L’histoire. La vie de couple n’est pas toujours un long fleuve tranquille. Elle peut même avoir des conséquences insoupçonnées sur le sort de l’exploitation. Paul et Marie, tous deux agriculteurs, avaient pris à bail, au début de leur mariage, un ensemble de parcelles de près de 135 hectares. L’exploitation de polyculture-élevage se développait dans des conditions enviées par les voisins. Après quinze années de bonheur et de réussite, le vent avait soufflé en tempête au sein du couple. Les époux avaient décidé de se séparer et le divorce avait été prononcé. Quel sort devait alors être réservé au bail ?

Le contentieux. Apprenant cette séparation, le bailleur avait saisi le tribunal paritaire en résiliation du bail, en soutenant que la condition de solidarité attachée à la qualité de copreneur de Paul et de Marie n’était plus remplie. De leur côté, ces derniers avaient chacun demandé à poursuivre le bail à leur seul nom. Ils invoquaient tous deux le nouveau dispositif de l’article L. 411-35 du code rural, issu de la loi d’avenir agricole du 13 octobre 2014. Il offre la possibilité à l’un des copreneurs de demander de poursuivre le bail à son seul nom, lorsque l’autre a cessé de participer à l’exploitation du bien loué. Le bailleur peut s’y opposer.

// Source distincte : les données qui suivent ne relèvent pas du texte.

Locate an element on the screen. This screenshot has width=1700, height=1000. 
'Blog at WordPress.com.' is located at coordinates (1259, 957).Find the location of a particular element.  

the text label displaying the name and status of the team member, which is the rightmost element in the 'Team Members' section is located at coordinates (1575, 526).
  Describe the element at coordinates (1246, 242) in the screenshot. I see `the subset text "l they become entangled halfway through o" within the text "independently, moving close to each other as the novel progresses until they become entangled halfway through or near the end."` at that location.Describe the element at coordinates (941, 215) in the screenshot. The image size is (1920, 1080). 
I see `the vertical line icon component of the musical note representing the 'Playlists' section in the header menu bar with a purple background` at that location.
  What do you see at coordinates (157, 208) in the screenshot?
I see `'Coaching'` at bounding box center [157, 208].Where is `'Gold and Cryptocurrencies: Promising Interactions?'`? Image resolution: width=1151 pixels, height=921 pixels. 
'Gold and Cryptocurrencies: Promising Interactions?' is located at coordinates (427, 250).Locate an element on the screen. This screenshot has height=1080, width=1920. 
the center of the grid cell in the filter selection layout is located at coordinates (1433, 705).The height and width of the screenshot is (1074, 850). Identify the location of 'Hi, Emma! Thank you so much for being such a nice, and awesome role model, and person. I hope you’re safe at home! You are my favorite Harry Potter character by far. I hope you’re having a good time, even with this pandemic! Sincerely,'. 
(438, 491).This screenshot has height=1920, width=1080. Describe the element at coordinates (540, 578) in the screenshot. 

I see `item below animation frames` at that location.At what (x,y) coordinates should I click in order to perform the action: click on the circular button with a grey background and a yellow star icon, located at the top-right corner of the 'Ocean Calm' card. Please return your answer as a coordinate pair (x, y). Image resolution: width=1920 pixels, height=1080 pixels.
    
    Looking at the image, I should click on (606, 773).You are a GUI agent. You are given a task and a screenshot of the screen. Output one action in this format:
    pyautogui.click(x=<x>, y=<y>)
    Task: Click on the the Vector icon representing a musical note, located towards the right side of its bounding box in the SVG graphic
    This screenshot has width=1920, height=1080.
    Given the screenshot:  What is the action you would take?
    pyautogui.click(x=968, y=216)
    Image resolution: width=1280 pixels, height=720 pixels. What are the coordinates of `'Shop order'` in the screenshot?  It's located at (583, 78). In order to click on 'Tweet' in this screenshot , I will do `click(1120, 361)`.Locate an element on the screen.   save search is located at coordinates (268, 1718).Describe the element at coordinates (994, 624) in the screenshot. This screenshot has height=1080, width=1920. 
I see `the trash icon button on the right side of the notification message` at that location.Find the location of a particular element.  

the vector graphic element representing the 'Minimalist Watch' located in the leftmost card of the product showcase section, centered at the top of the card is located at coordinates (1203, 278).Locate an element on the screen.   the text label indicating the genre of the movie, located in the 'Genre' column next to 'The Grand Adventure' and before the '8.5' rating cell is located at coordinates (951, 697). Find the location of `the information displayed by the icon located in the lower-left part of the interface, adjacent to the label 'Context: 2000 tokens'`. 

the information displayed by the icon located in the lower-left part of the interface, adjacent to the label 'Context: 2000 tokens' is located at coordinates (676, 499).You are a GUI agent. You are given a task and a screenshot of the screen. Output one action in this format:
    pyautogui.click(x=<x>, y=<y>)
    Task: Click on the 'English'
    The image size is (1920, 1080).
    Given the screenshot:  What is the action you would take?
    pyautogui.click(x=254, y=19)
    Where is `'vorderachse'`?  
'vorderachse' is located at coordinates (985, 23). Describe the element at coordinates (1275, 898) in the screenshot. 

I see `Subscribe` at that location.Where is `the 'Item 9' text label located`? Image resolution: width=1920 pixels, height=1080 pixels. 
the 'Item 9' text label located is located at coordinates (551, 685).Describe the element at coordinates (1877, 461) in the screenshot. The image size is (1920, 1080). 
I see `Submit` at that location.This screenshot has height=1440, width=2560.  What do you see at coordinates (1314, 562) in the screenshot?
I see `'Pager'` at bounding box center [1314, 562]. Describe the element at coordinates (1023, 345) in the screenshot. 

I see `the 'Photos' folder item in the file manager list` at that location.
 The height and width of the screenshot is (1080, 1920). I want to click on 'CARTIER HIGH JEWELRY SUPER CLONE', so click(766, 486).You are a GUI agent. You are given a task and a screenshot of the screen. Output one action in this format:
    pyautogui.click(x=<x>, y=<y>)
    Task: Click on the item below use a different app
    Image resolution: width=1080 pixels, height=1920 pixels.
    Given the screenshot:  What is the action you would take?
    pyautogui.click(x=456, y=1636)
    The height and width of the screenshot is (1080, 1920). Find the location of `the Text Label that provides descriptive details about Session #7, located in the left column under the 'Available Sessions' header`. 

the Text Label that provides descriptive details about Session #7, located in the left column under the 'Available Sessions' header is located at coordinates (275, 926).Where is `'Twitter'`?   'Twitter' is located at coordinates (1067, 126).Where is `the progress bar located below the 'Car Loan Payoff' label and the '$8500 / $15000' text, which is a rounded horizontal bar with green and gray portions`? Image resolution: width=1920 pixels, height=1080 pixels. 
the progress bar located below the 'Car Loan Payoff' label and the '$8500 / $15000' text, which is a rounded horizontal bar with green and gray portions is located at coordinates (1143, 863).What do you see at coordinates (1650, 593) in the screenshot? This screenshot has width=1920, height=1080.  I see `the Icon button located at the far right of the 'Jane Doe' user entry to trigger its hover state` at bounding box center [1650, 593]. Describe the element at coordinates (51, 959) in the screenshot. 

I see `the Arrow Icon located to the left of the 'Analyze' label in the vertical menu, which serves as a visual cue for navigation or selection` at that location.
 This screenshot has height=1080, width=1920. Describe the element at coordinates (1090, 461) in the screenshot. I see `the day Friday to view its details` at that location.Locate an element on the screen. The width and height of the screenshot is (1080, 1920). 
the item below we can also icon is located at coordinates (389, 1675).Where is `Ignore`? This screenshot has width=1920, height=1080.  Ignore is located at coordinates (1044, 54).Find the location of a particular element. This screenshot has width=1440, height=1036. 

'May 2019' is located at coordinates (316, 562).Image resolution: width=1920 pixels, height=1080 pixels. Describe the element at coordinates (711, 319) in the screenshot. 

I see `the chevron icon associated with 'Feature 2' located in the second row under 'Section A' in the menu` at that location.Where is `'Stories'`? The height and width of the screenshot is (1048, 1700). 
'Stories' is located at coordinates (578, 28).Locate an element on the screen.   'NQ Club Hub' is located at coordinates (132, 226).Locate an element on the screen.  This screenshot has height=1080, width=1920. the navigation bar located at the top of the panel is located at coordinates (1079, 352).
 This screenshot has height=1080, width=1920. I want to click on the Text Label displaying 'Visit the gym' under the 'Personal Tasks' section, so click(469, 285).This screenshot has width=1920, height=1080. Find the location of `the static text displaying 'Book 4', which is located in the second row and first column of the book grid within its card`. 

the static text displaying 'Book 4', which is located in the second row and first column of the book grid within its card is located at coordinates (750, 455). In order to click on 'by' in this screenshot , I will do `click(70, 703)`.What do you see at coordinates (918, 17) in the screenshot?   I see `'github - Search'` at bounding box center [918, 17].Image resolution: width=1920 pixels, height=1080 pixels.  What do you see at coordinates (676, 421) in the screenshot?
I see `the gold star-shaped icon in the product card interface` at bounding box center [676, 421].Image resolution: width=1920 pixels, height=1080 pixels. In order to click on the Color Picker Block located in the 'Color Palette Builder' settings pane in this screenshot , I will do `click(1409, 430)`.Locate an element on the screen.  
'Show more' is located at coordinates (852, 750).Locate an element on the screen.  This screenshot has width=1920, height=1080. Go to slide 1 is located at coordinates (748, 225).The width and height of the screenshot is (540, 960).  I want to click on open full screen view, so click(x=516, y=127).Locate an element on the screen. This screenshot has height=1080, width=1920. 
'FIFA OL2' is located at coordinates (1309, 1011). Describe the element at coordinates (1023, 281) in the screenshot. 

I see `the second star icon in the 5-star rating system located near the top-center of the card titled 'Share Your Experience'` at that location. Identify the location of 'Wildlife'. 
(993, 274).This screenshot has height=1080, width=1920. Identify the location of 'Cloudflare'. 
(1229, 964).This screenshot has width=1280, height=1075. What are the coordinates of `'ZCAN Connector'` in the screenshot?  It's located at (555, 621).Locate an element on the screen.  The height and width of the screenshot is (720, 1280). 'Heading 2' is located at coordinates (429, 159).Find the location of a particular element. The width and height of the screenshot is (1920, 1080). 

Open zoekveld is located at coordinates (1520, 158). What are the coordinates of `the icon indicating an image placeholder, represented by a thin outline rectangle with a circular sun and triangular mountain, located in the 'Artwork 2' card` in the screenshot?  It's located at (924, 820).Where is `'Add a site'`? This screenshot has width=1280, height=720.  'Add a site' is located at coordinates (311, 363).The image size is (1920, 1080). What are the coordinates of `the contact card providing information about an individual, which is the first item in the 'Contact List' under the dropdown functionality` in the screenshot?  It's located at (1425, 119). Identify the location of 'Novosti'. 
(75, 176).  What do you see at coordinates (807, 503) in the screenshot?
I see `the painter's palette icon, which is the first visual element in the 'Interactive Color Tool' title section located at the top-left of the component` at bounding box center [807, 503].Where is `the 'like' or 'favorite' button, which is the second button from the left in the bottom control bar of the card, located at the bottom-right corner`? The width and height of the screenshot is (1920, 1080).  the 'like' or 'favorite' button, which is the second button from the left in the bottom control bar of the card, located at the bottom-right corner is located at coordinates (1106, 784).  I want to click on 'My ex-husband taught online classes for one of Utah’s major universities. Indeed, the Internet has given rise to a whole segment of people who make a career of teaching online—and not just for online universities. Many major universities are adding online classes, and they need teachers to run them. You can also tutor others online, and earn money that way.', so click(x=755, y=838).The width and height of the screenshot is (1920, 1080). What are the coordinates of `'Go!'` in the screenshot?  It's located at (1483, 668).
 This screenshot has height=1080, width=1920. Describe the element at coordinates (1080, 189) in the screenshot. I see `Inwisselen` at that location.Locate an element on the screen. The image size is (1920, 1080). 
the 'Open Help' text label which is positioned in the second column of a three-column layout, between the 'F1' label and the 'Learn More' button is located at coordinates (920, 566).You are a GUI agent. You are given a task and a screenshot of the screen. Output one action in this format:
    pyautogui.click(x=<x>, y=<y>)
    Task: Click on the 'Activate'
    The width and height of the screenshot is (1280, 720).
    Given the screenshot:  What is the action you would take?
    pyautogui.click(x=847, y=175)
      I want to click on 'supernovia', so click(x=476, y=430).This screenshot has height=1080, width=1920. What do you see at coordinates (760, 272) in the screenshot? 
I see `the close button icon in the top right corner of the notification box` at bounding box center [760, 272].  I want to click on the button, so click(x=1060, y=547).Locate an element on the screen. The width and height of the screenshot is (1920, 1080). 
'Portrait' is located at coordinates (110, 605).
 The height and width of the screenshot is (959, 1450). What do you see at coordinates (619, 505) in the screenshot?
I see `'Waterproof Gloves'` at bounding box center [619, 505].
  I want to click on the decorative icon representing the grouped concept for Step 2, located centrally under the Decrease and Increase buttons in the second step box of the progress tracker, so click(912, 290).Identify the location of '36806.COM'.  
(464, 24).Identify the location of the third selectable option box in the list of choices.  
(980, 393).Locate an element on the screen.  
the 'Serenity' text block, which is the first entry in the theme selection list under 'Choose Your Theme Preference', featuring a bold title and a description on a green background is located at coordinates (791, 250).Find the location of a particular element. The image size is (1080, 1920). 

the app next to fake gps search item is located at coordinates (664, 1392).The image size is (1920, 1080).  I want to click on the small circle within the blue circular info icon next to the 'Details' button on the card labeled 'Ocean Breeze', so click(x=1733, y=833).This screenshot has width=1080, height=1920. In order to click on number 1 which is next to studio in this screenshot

Le tribunal paritaire ne s’était pas prononcé sur la question de l’attribution préférentielle du bail au profit de Paul ou de Marie. Les juges avaient préféré prononcer la résiliation du contrat, et ordonner l’expulsion des ex-époux copreneurs. Mais, saisie par toutes les parties, la cour d’appel avait procédé à une tout autre analyse de la situation. Elle avait écarté la demande de résiliation. Pourquoi mettre fin au bail, alors que l’ex-époux, copreneur, avait exploité seul depuis plusieurs années les parcelles, sans incident de gestion, et en avait conservé l’entière jouissance ?

Concernant la poursuite du bail, la question se posait de savoir qui, de Paul ou de Marie, devait avoir la préférence. Pour la cour d’appel, la demande d’attribution de Paul devait être accueillie. Il maîtrisait personnellement l’exploitation des terres louées, respectait le contrôle des structures et les intérêts légitimes du bailleur n’étaient pas menacés.

En revanche, celle de Marie devait être écartée. Depuis 2008, elle n’avait pas participé à la mise en valeur des terres louées et elle avait reçu une injonction de transférer définitivement les droits à paiement des aides européennes à son ex-époux. Au vu de ces éléments, Marie ne se trouvait pas dans la situation de prétendre à l’attribution exclusive du bail. La Cour de cassation n’a pu qu’approuver cette analyse économique de l’exploitation et a rejeté le pourvoi de Marie.

L’épilogue. L’outil de travail de Paul a été sauvegardé. Pour apprécier la légitimité de la demande de poursuite du bail par l’un des copreneurs resté sur place à la suite du départ de l’autre, les juges tiennent compte de l’aptitude de ce dernier à gérer l’exploitation louée et à s’y maintenir, et de l’intérêt légitime du bailleur.